**AIM OF THE TASK**
Every line from the top of the records below through the one containing "Task: Open the 版本控制 version control category" must be copied exactly, and the pictures must not be.

┌──

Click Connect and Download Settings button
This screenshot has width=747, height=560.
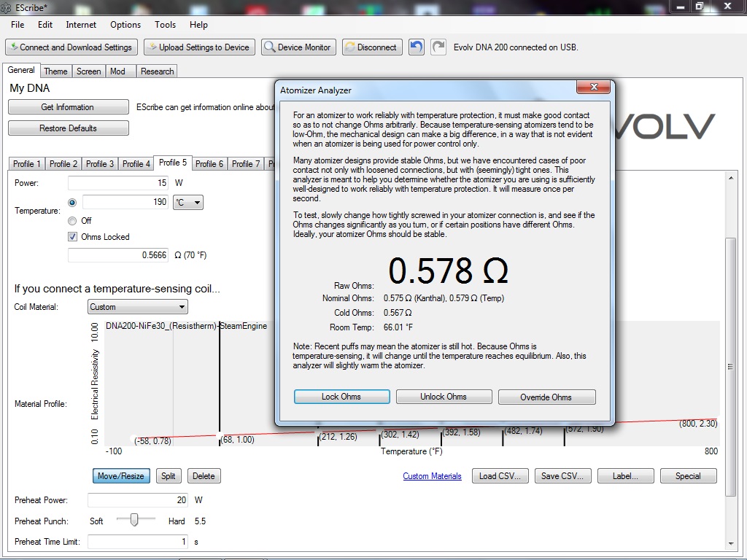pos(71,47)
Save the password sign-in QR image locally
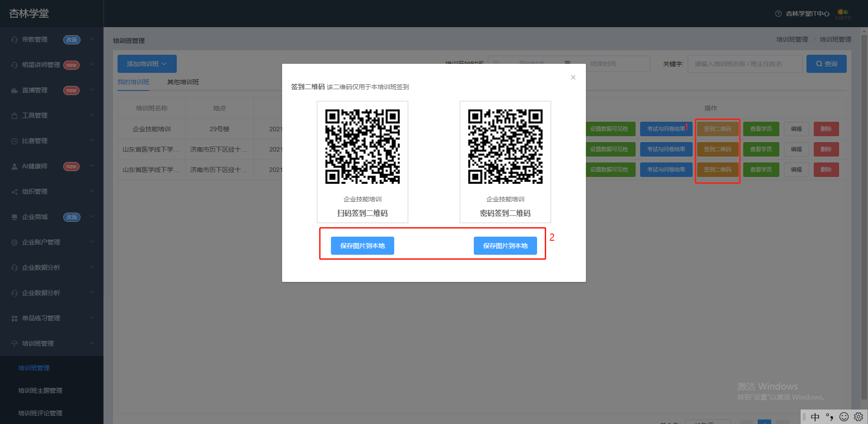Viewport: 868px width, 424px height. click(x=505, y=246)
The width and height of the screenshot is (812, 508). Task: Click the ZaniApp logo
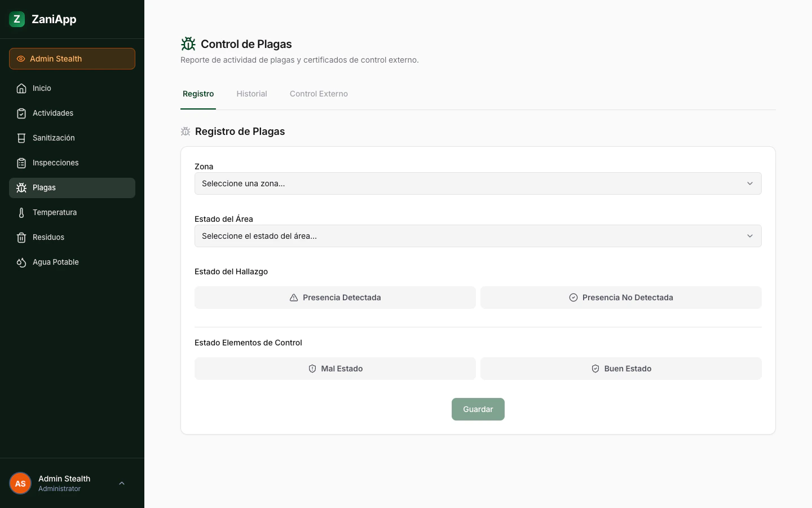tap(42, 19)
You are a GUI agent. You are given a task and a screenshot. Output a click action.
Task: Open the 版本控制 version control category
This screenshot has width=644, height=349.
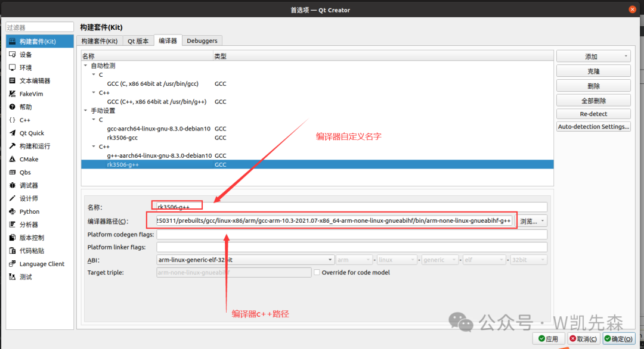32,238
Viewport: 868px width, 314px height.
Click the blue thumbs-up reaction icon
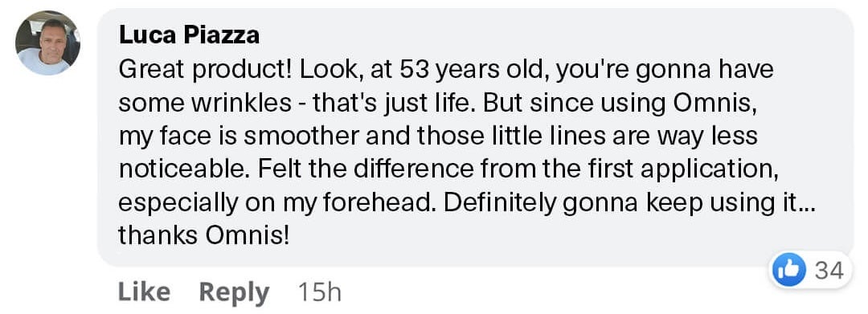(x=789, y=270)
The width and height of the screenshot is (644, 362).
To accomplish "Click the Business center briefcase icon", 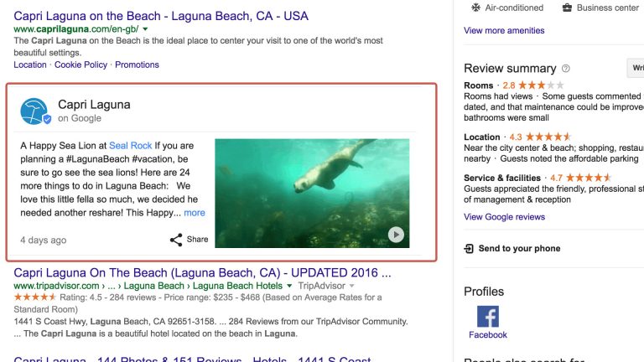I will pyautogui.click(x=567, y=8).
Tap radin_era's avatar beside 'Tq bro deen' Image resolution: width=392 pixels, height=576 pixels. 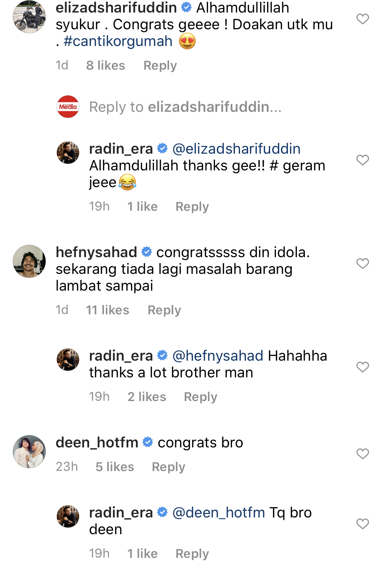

└──

**SOLUTION TO THE PROBLEM**
Click Connect and Download Settings button
This screenshot has width=747, height=560.
pos(71,47)
Save the password sign-in QR image locally
Viewport: 868px width, 424px height. click(x=505, y=246)
The width and height of the screenshot is (812, 508). Task: Click the ZaniApp logo
tap(42, 19)
You are a GUI agent. You are given a task and a screenshot. Output a click action.
Task: Open the 版本控制 version control category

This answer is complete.